======== ROWS

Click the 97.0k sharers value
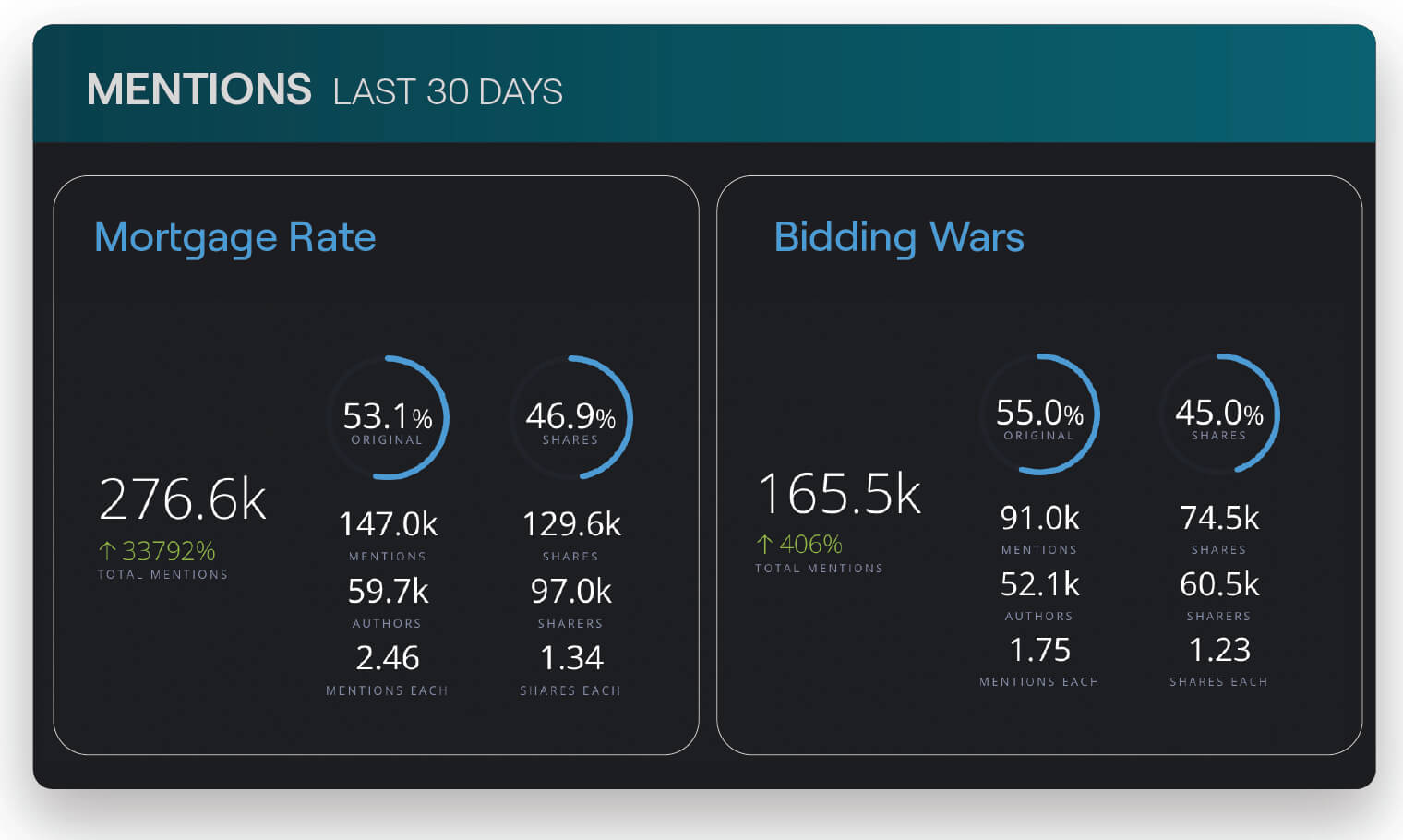Viewport: 1403px width, 840px height. pyautogui.click(x=570, y=591)
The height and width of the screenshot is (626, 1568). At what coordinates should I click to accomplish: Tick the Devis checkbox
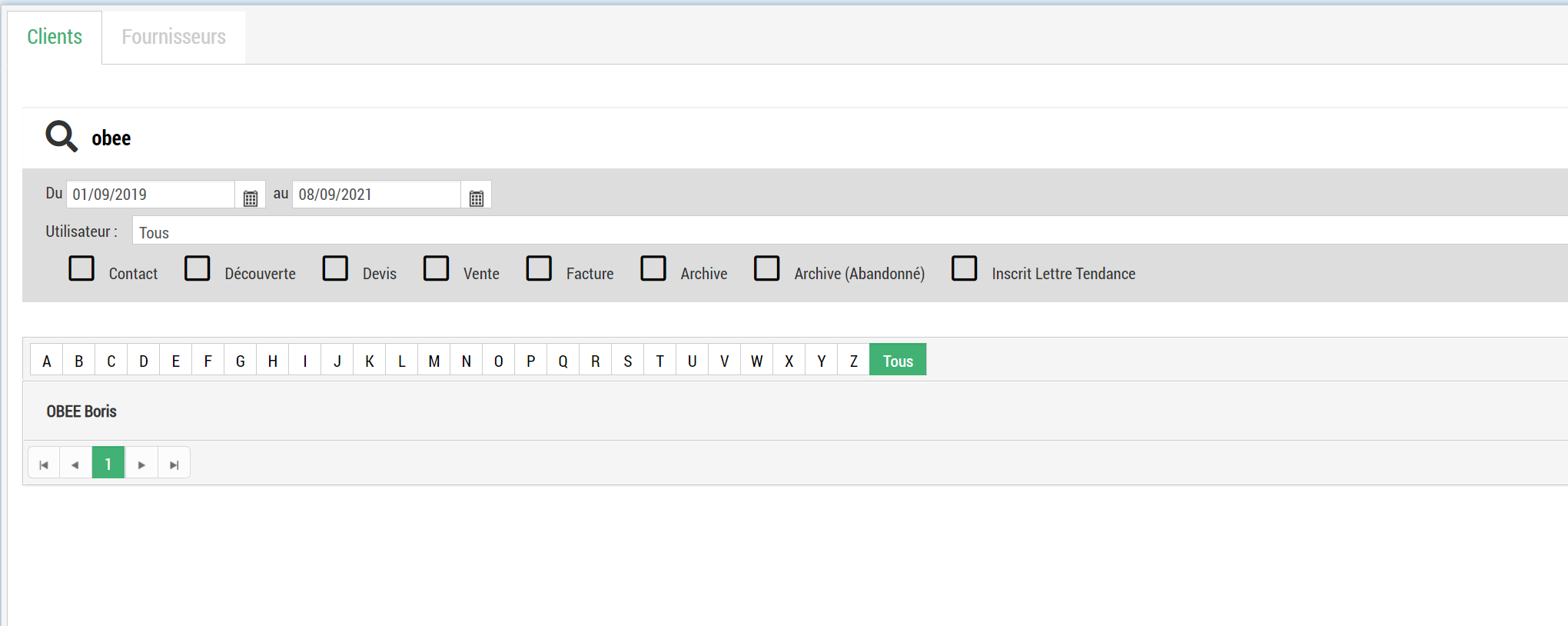[x=335, y=268]
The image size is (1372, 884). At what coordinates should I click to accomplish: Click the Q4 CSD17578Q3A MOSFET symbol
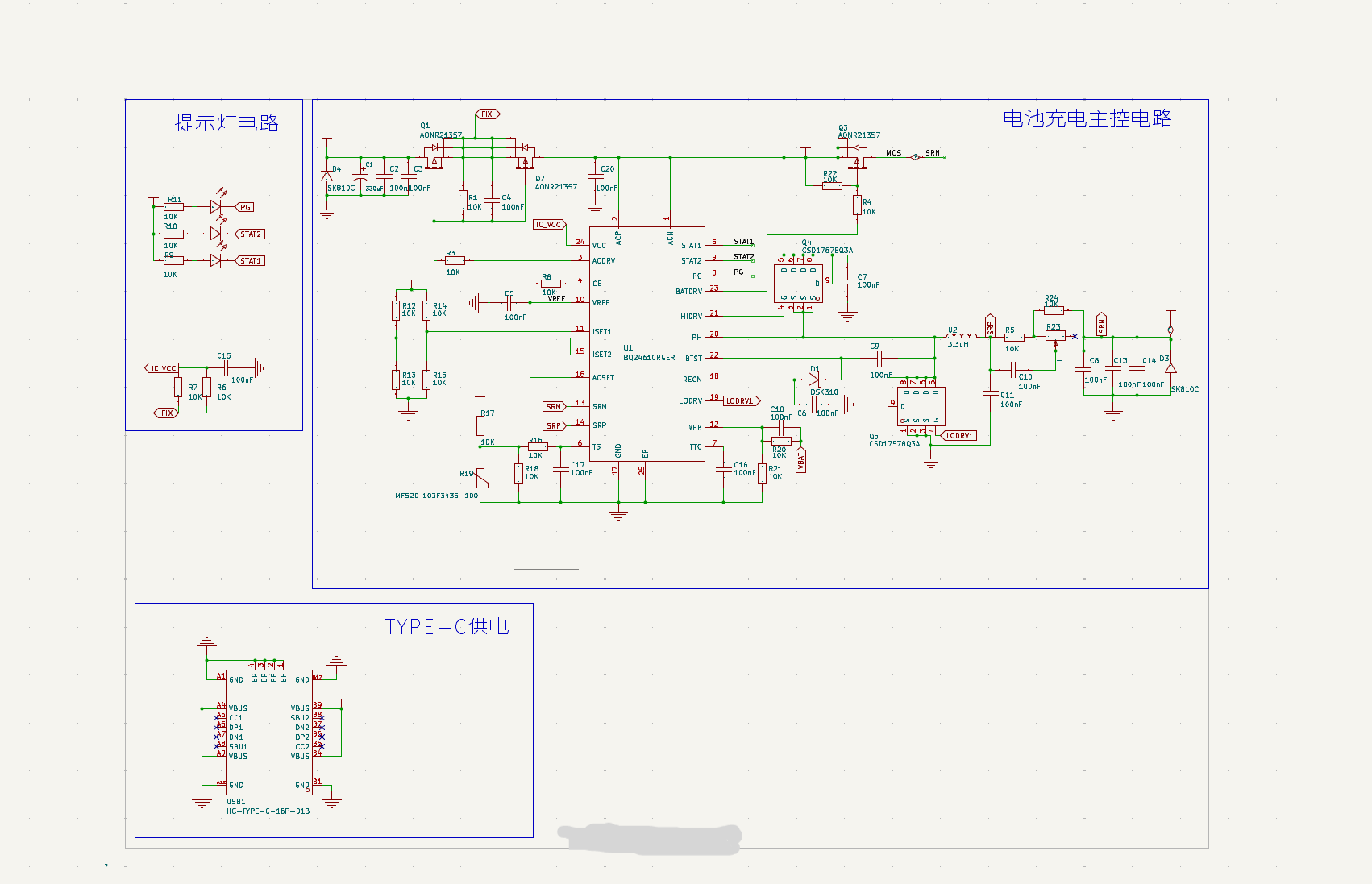(x=798, y=283)
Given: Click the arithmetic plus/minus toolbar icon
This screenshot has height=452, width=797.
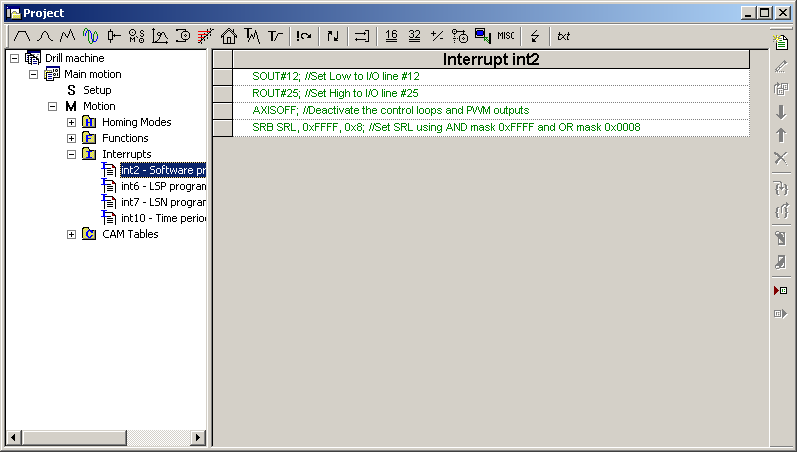Looking at the screenshot, I should click(x=437, y=35).
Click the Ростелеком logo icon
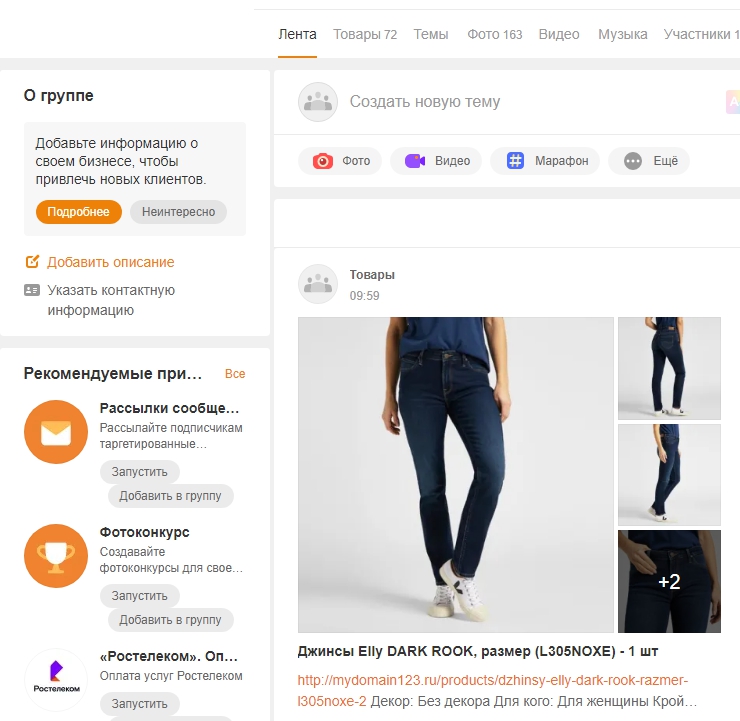This screenshot has height=721, width=740. [x=56, y=680]
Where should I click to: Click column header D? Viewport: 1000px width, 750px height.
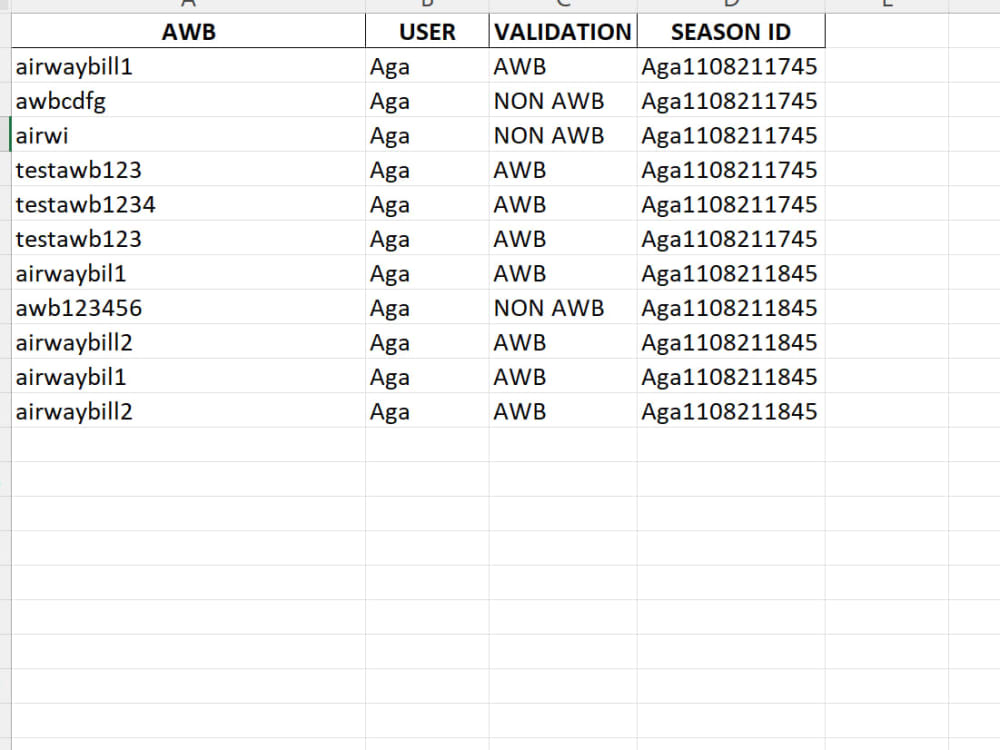tap(730, 5)
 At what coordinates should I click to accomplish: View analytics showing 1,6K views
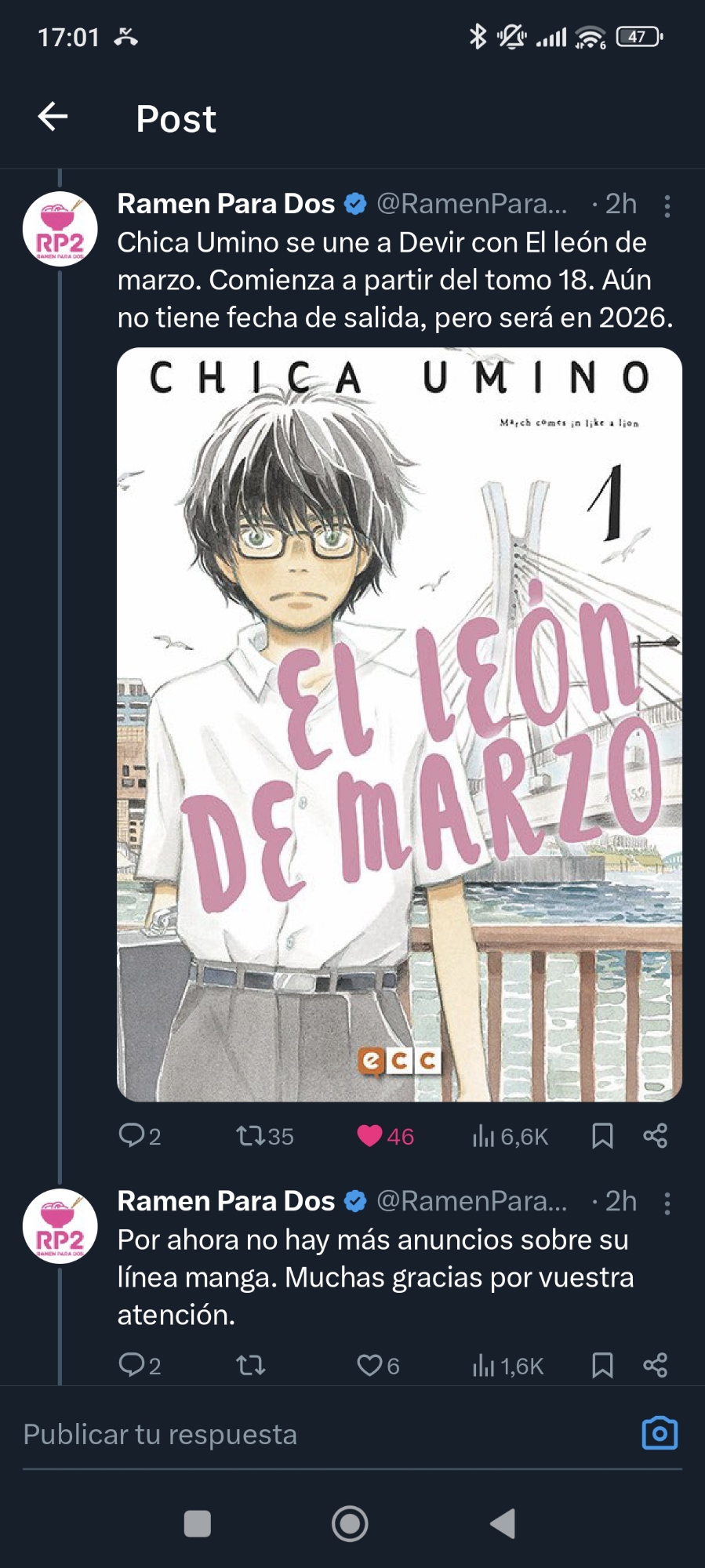coord(508,1366)
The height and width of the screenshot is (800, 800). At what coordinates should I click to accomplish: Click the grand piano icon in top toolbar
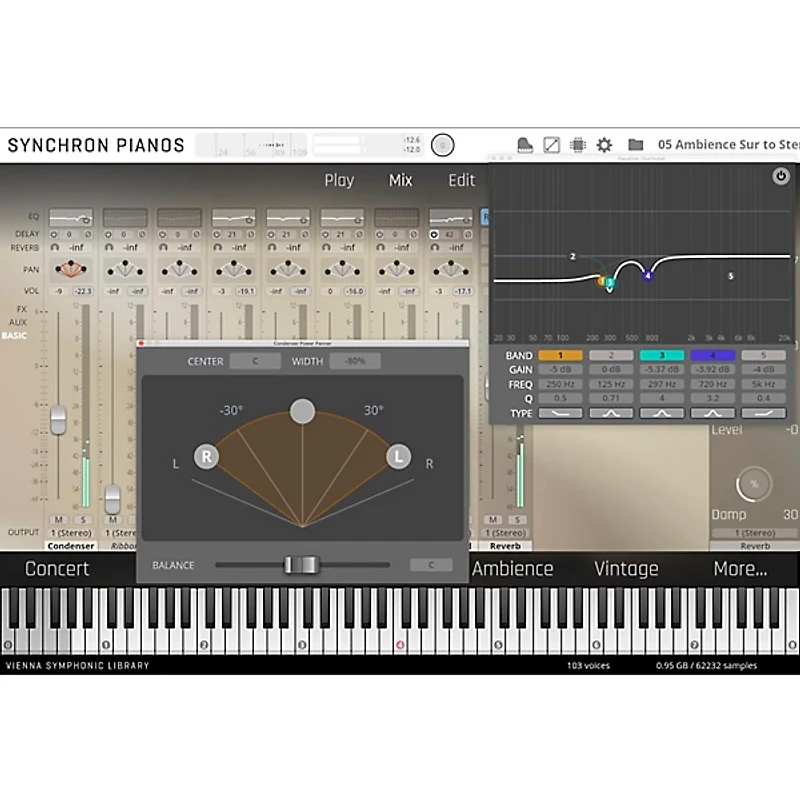point(524,145)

================

Please convert the rows above into a numbered list with one line per item. Skip any blank lines and leave out the pictures.

1. Click the 97.0k sharers value
2. Viewport: 1403px width, 840px height. pyautogui.click(x=570, y=591)
3. The height and width of the screenshot is (626, 1568). At what coordinates should I click to accomplish: Tick the Devis checkbox
4. [x=335, y=268]
5. The image size is (1372, 884). At what coordinates should I click to accomplish: Click the Q4 CSD17578Q3A MOSFET symbol
6. (x=798, y=283)
7. Given: Click the arithmetic plus/minus toolbar icon
8. This screenshot has height=452, width=797.
9. Looking at the screenshot, I should click(x=437, y=35).
10. Click the Ростелеком logo icon
11. This screenshot has height=721, width=740. [x=56, y=680]
12. Where should I click to: Click column header D? Viewport: 1000px width, 750px height.
13. tap(730, 5)
14.  At what coordinates should I click to accomplish: View analytics showing 1,6K views
15. coord(508,1366)
16. The height and width of the screenshot is (800, 800). At what coordinates should I click to accomplish: Click the grand piano icon in top toolbar
17. point(524,145)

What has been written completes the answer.